=== 本文 ===
及川輝治の政治日記 

及川輝治の政治への挑戦!

フランスの傲慢さー表現の自由をめぐって

2015-01-28 | 日記
「表現の自由」は基本的人権の重要な構成要件です。それは抑圧との歴史的戦いの中で確立されてきました。でも例外はないのでしょうか。あります。それも歴史の中で承認されたものです。その一つが「人種差別的表現」です。ユダヤ人に対するホロコーストの悲劇からの反省です。ナチを賛美することも、欧州の国々では処罰の対象となっています。
 もう一つが宗教ー特にイスラム教に対する例外です。「シャルリー・エブド」に対するテロ事件を契機として、この例外規定が国際的に論争になっています。特にフランスは「宗教への批判は絶対の権利」として、同誌は再びムハンマドの諷刺画を載せた特集号を大量に発行、完売させました。これに対し世界各地でイスラム教徒の抗議行動が起き、アフリカでは死者まで出ました。また人気が10%台まで落ちていたオランド大統領の支持率は40%へと上昇したとも伝えられています。これは奇怪な、また危険な兆候ではないでしょうか。
 しかし、世界の世論は日本を含め冷静に論争を進めています。それはイスラム教とキリスト教との文明・価値観の違い、その多元性を受け入れるべきだと言うことです。15億人と言われるムスリム(イスラム教徒)にとって預言者ムハンマドは自分の心身と一体化しており、預言者への批判は絶対に許せないのです。それが全生活の中に貫かれています。
 アンリ・レビ(仏哲学者・作家)が言論の自由はボルテール以来続く伝統であると強調しても、それは他者に対する不寛容、排除の論理となり、人間差別への道に連なります。極右ルペンと同じ道を歩むのですか。「自由・平等・博愛」であったはずのフランスも、植民地アルジェリア独立運動に見せた残忍な弾圧、近くはリビアへの武力干渉を思い出して欲しい。映画「アルジェの戦い」は大きな教訓になるでしょう。
===
● 問題文:
本文によると、オランド大統領の支持率はどこまで上昇したと伝えられていますか。 資料は本文の内容とは関係ありません。
=== 提供データ ===
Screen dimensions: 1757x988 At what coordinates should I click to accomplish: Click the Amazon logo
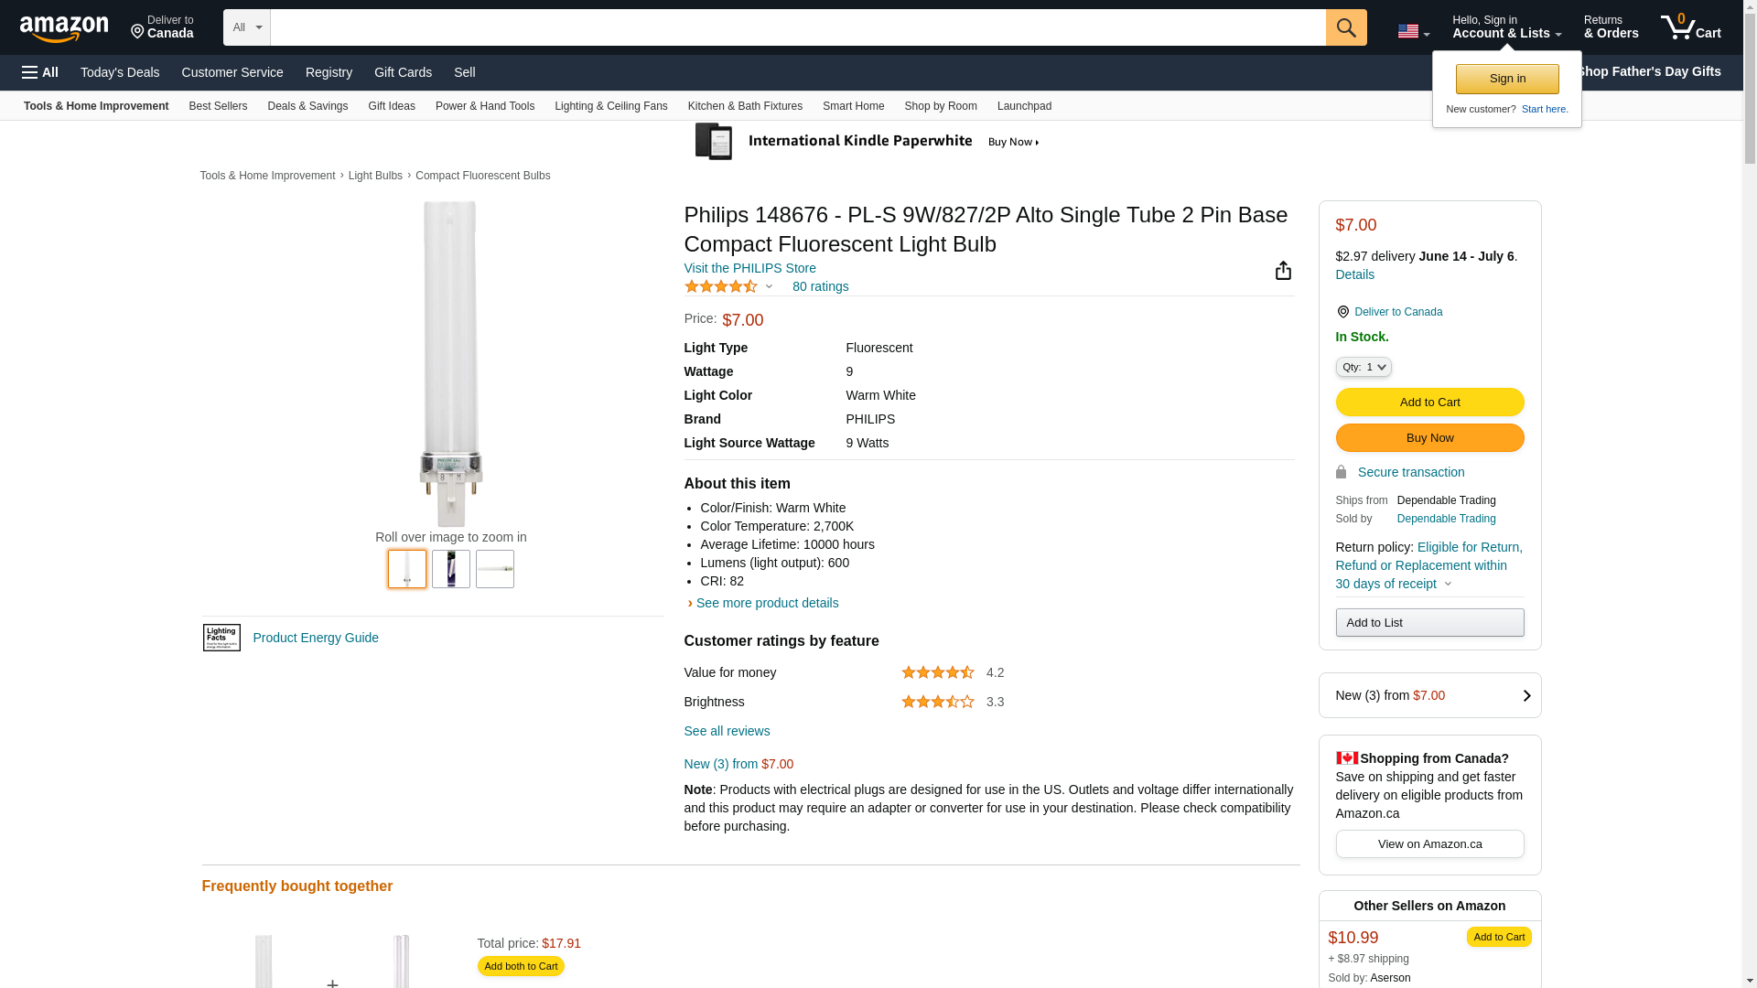click(64, 28)
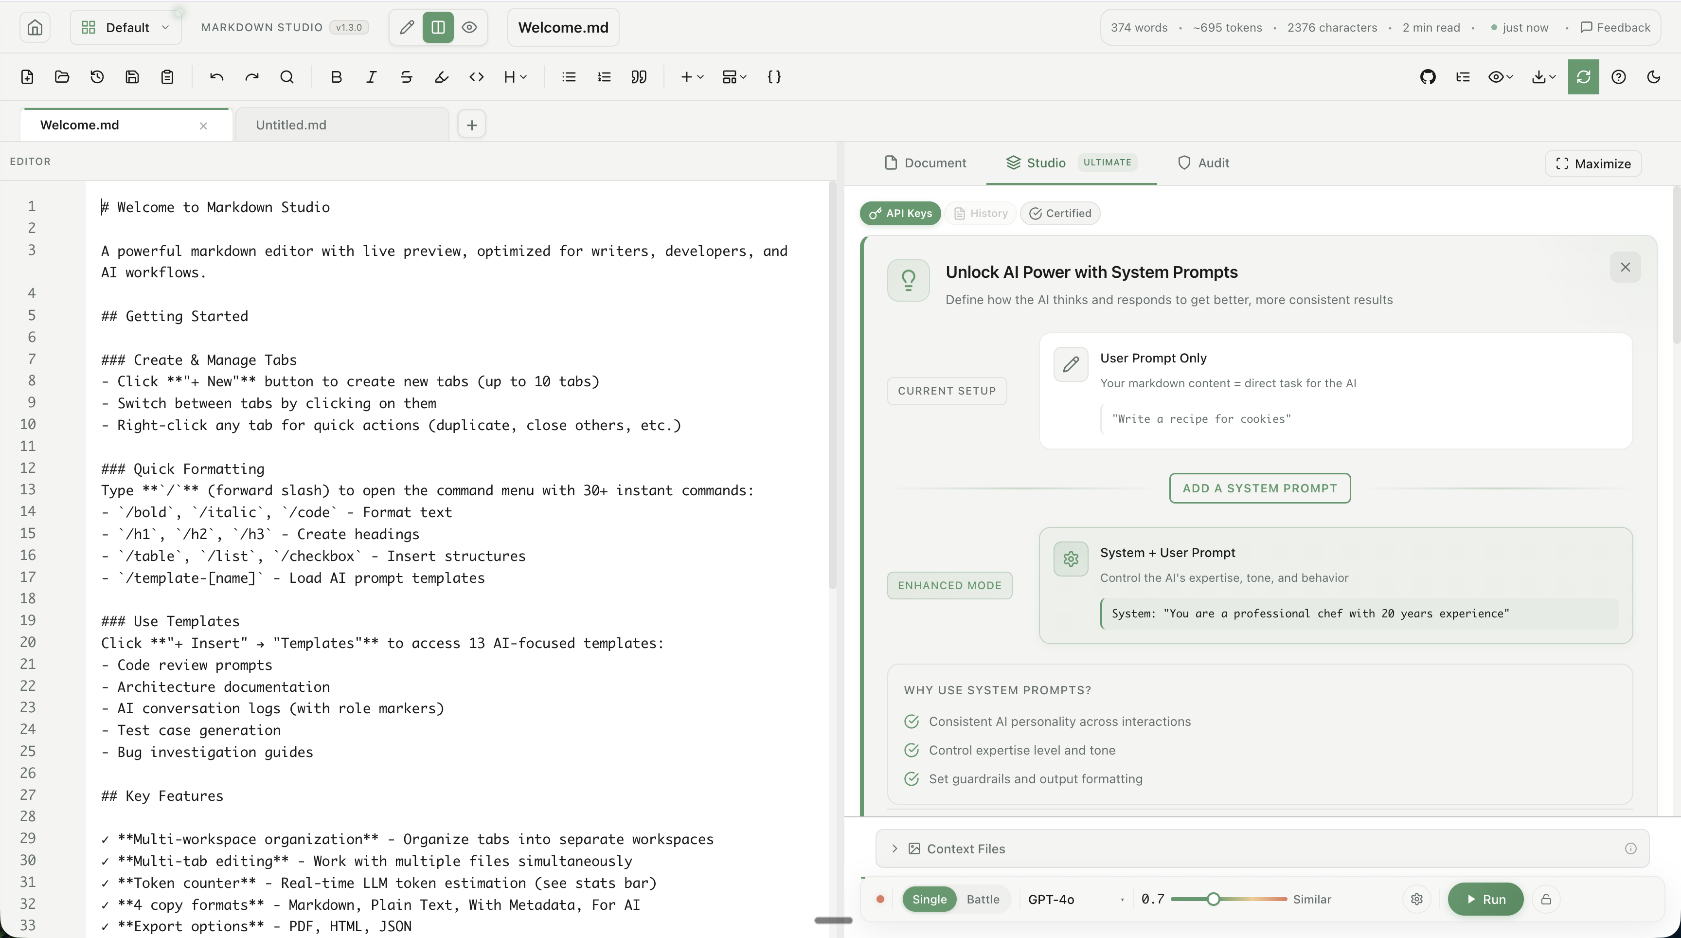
===
● 解答:
10%台から40%へと上昇したと伝えられています。